■ **REQUIREMENT**
The stretch from the line with "Given: Switch to the Audio tab" through the line with "Click the Player" in the records below: write it out exactly, and nothing else.

Records drawn from a dataset
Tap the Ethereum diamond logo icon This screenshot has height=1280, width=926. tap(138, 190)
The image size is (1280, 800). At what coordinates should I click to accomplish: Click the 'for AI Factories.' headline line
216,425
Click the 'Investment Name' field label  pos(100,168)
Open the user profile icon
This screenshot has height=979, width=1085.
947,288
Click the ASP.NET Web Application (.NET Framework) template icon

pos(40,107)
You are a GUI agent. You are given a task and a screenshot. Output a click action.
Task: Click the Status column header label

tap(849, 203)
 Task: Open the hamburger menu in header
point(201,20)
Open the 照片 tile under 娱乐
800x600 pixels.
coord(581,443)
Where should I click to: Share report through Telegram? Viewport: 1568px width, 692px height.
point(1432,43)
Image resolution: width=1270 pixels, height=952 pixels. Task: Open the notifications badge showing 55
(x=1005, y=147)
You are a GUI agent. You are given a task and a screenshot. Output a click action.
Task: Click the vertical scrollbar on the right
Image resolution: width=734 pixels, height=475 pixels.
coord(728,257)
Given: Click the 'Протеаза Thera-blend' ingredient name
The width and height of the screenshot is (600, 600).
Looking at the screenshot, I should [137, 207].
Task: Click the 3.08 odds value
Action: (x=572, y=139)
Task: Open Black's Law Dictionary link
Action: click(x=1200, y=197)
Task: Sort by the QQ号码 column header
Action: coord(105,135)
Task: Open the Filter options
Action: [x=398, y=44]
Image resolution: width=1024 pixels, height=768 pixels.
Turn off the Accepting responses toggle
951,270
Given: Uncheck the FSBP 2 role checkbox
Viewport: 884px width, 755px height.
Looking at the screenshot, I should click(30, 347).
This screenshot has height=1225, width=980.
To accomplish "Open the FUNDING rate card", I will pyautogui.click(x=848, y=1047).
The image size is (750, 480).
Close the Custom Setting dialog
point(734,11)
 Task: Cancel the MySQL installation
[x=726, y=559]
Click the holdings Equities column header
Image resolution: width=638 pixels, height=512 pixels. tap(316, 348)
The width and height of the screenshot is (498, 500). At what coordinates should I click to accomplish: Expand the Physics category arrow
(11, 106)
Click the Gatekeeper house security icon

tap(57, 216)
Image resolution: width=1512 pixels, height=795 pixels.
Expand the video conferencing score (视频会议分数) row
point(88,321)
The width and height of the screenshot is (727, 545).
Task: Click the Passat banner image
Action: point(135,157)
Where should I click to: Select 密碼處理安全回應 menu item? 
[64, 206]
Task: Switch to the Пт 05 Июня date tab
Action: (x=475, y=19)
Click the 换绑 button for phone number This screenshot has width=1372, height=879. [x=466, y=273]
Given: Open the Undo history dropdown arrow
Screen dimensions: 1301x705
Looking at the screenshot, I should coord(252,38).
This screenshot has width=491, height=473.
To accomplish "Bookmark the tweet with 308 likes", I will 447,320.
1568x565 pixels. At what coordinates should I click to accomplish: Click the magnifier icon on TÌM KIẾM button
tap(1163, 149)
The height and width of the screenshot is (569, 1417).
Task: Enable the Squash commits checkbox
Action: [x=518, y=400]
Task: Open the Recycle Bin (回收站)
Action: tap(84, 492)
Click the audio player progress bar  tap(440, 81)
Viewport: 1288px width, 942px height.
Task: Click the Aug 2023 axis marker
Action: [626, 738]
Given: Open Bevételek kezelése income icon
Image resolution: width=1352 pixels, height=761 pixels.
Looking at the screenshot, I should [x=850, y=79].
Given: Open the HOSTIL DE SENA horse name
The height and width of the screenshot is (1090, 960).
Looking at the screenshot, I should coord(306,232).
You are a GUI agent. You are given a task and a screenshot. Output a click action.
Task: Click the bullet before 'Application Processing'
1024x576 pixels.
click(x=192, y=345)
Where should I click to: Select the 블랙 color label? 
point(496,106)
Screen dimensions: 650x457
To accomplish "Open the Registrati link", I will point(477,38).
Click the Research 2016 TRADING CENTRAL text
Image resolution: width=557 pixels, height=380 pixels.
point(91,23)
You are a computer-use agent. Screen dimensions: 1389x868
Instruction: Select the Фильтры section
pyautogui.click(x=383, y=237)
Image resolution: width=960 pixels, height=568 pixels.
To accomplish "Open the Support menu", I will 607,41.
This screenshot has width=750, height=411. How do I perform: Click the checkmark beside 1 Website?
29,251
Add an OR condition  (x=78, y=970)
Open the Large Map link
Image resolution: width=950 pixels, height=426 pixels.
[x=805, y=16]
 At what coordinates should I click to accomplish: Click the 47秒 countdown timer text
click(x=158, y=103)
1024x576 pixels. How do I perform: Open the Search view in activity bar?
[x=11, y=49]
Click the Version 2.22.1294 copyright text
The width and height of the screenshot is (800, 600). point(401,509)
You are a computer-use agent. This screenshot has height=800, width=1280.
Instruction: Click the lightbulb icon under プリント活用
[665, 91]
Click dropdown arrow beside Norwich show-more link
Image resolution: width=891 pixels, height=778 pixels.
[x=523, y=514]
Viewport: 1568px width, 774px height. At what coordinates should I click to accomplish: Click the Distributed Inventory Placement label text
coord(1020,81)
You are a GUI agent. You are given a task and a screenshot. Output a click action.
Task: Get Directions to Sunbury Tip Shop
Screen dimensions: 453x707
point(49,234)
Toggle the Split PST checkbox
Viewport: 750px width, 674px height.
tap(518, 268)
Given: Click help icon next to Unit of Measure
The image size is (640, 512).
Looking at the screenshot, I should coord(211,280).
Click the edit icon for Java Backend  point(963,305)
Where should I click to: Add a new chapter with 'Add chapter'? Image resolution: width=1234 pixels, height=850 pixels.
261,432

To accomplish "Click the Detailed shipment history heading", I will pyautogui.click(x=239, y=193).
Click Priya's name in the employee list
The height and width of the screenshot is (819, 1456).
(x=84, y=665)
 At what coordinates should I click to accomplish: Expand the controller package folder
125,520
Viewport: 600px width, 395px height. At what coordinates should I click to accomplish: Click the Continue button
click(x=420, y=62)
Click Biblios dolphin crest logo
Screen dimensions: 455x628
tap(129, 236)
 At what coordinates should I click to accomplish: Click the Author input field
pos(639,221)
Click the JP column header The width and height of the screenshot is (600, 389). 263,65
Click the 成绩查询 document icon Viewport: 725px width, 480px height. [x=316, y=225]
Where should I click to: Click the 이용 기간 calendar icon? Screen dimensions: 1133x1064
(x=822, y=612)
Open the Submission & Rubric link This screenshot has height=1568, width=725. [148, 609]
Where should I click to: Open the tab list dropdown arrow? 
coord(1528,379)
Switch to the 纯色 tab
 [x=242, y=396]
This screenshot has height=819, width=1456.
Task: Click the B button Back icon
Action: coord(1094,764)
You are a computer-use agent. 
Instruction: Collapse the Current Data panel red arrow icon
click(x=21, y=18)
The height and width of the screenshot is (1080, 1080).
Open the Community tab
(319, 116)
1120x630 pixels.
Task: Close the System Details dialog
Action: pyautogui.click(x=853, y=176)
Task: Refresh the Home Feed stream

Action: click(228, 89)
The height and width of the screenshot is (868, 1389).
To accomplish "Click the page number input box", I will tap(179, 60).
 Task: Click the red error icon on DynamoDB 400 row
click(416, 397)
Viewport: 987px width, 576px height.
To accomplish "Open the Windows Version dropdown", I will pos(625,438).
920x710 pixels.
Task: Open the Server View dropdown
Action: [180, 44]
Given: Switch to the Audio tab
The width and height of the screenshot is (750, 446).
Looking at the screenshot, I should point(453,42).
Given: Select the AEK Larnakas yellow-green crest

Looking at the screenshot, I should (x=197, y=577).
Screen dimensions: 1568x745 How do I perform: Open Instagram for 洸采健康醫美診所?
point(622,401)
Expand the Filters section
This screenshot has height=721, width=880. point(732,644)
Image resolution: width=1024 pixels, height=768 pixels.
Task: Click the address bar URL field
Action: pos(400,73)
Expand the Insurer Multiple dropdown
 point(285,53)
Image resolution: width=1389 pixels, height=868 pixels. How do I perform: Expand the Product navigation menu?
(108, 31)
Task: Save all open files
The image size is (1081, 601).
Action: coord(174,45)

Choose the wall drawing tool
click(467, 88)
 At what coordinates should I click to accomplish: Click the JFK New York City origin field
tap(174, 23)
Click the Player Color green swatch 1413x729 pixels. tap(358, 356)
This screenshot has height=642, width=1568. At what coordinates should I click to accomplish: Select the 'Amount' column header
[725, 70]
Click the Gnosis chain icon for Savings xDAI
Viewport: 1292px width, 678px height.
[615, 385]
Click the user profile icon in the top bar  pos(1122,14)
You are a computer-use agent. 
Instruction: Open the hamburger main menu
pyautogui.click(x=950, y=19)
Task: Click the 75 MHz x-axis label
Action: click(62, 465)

■ **ANSWER FOR THE TASK**
Given: Switch to the Audio tab
The width and height of the screenshot is (750, 446).
Looking at the screenshot, I should point(453,42).
Given: Select the AEK Larnakas yellow-green crest

Looking at the screenshot, I should (x=197, y=577).
Screen dimensions: 1568x745 How do I perform: Open Instagram for 洸采健康醫美診所?
point(622,401)
Expand the Filters section
This screenshot has height=721, width=880. point(732,644)
Image resolution: width=1024 pixels, height=768 pixels.
Task: Click the address bar URL field
Action: pos(400,73)
Expand the Insurer Multiple dropdown
 point(285,53)
Image resolution: width=1389 pixels, height=868 pixels. How do I perform: Expand the Product navigation menu?
(108, 31)
Task: Save all open files
The image size is (1081, 601).
Action: coord(174,45)

Choose the wall drawing tool
click(467, 88)
 At what coordinates should I click to accomplish: Click the JFK New York City origin field
tap(174, 23)
Click the Player Color green swatch 1413x729 pixels. tap(358, 356)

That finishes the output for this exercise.